Elizabeth's thoughts turn to when she gave birth to John and how alone she felt. She remembers him crying and this connects the narrative to the present as John is also crying now. When she opens her eyes she sees John lying 'astonished' on the threshing-floor of the church.
Analysis
Elizabeth's story is one of poignant desperation. Fear is seen to dominate her past and present actions, be that fear of God or of being perceived as shameful by others in her family or community. Her struggle to make the right choices have been thwarted and this is particularly in evidence in the cruelty inflicted on John by Gabriel. Elizabeth's thoughts reveal that the decision to marry Gabriel had been based on the desire to give her son a name and to gain respectability. This choice to marry is clearly described as being made in good faith, but is essentially flawed because of Gabriel's cruelty.

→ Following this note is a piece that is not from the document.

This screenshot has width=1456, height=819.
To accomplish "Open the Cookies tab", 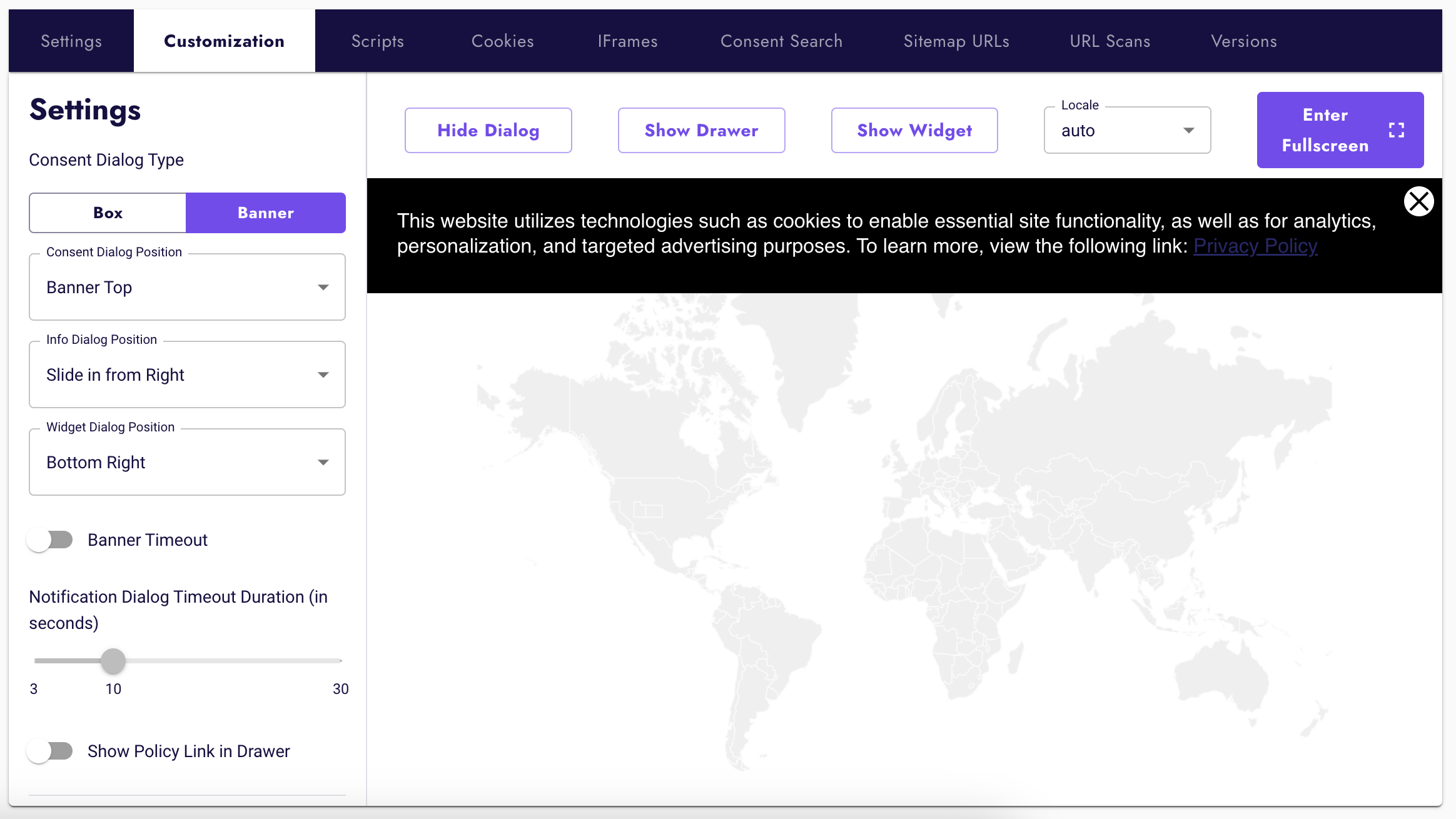I will (502, 41).
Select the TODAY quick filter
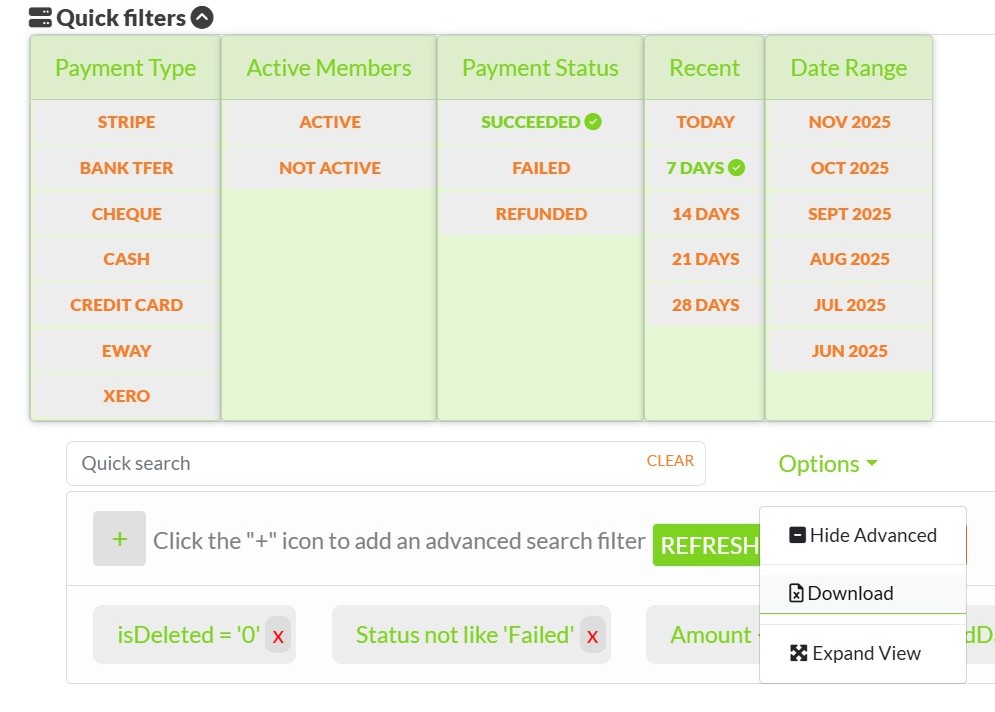 pos(704,121)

The fear of disgrace is explained as her overt reason for marrying him and because of his later sadism it is possible to see the novel attacking the dominant values of society that use shame to castigate the so-called sinners. Both John and Elizabeth are particularly concerned with the guilt associated with perceived sinful behavior, and both are susceptible to Gabriel's willingness to use their religious beliefs as a weapon against them. John and Elizabeth have internalized the ideology of their faith.

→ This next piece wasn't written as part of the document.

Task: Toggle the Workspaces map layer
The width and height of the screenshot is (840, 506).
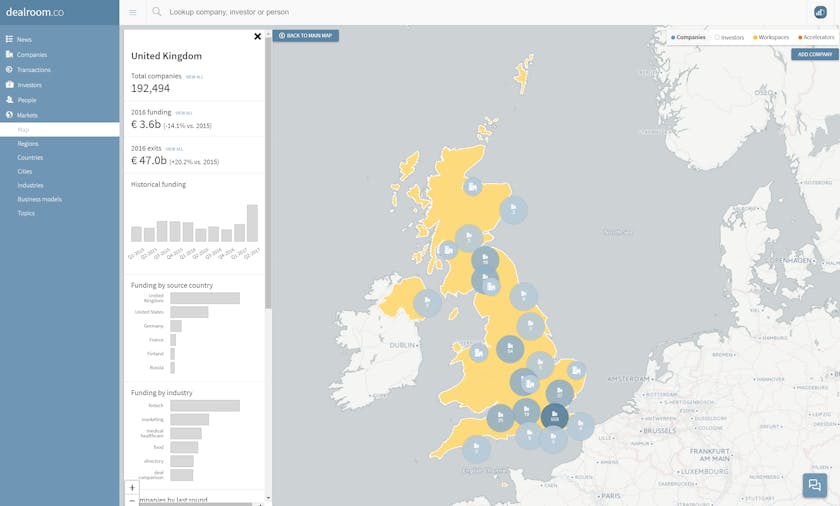Action: (x=771, y=37)
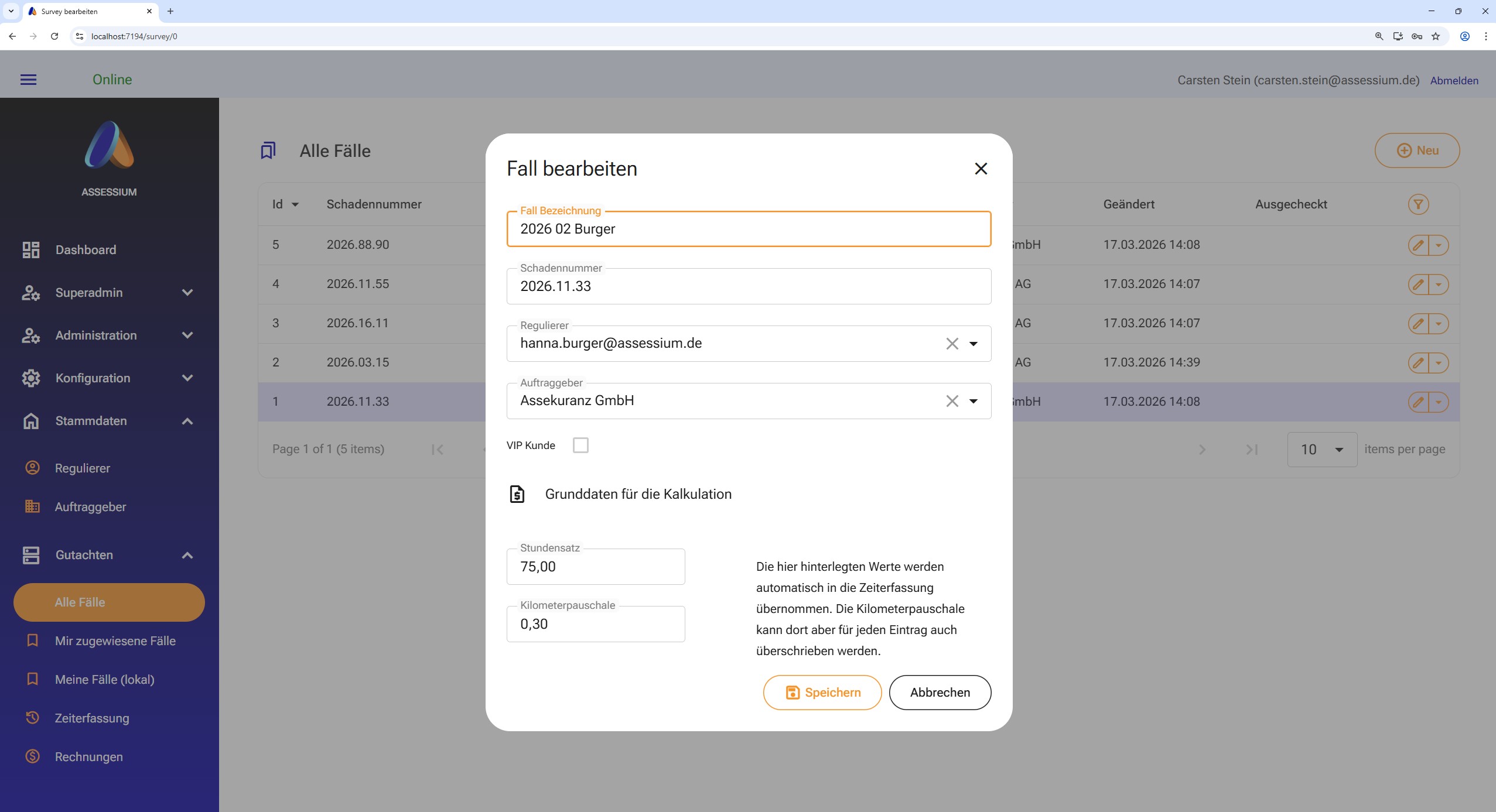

'Elizabeth's Prayer' resembles Florence's and Gabriel's in that this, too, is marked by the decision to move to New York - the city of destruction. This migration to the North from the repressive South is not idealized, but is represented as initially being a dream of liberation and a place to escape to. Elizabeth has turned away from her upbringing, similarly to Florence, and does not look back unlike Lot's wife. However, the decision to live in Harlem becomes a mixed blessing.
This perspective of events enlightens the reader finally with the identity of John's biological father. The introduction of Richard is also of particular interest as this offers a different insight into John's internal derision of Gabriel's hatred of white people in Part One. In this final 'Prayer', the justice system is depicted as biased against African Americans. Richard and Elizabeth are both humiliated by the purveyors of this system and his consequent suicide is one of the few instances in this work of obviously negative criticisms of an institutionally racist society. Both Richard and Gabriel question endemic racism, whereas John symbolizes equivocation. It is also through Richard that this novel broaches the subject of the consciousness-raising of African Americans in relation to the effects of racism.
Elizabeth's memory of their trips to museums, where they were often the only African Americans present, demonstrates Elizabeth's fear, once more, of questioning authority. Her fear may also be paralleled with John's in Part One as he dare not enter the shops that are dominated by whites.